Chris said:
I seem to recall, in years past, that the interface approach was slower.
Is this still the case?
As others have said, it depends, and (if it matters that much to you) you'll
have to measure it.
I got interested enough to try a few experiments (these were all with jdk 1.6,
but 1.5 gives very similar results).
For a start, comparing a method like:
public void method() { ++datum; }
where "datum" is an instance field. Just to get a ballpark figure, calling
that via an interface using the client JVM takes about 12 nanoseconds if called
as an override of an abstract method, vs about 15 if the same code is the
implementation of an interface. That is /not/ the bottom-line, there are many
highly important effects to consider, but even from that approximate data we
can see that the difference between the two kinds of method invocation is
/very/ small. If you are going to invoke the "same" method(s) a billion or two
times then using abstract methods will save you a handful of seconds overall.

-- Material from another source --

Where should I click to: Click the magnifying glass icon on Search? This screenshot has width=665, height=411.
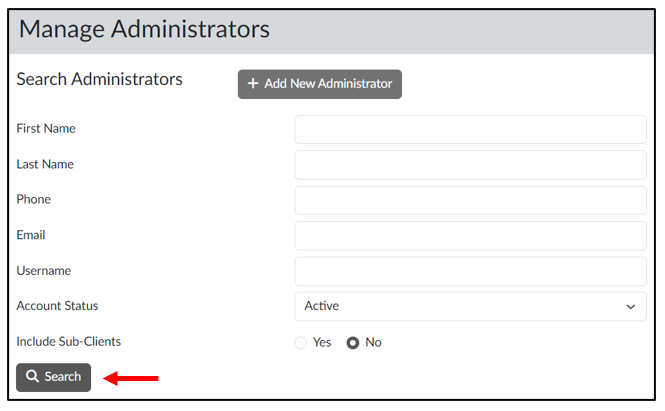coord(33,377)
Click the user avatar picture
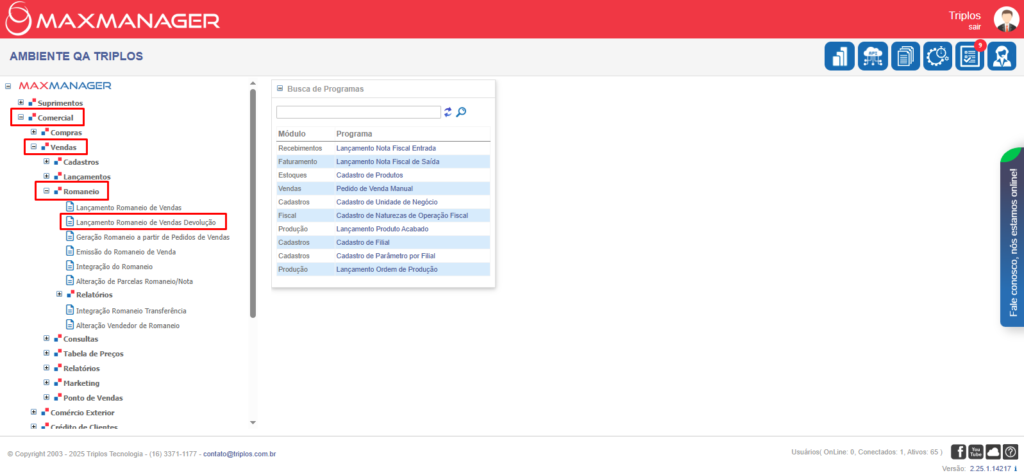 (x=1004, y=19)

More importantly, the time is so small, that it's difficult (but not
impossible) to imagine a case where the body of the method -- even a very
trivial method, as above -- wouldn't dominate the execution time. At this very
fine-grained level, the number of parameters will also effect the invocation
overhead -- in this case the method has one parameter (this), in other cases it
might have more or less than that.
However, if you are /that/ bothered by performance, you are not going to be
using the client JVM in the first place. Switching to the server JVM (in this
specific test) reduces both times, to about 9 vs 12 nanoseconds -- so the
relative difference is about the same.
Another thing to note is the degree of actual polymorphism at the call site.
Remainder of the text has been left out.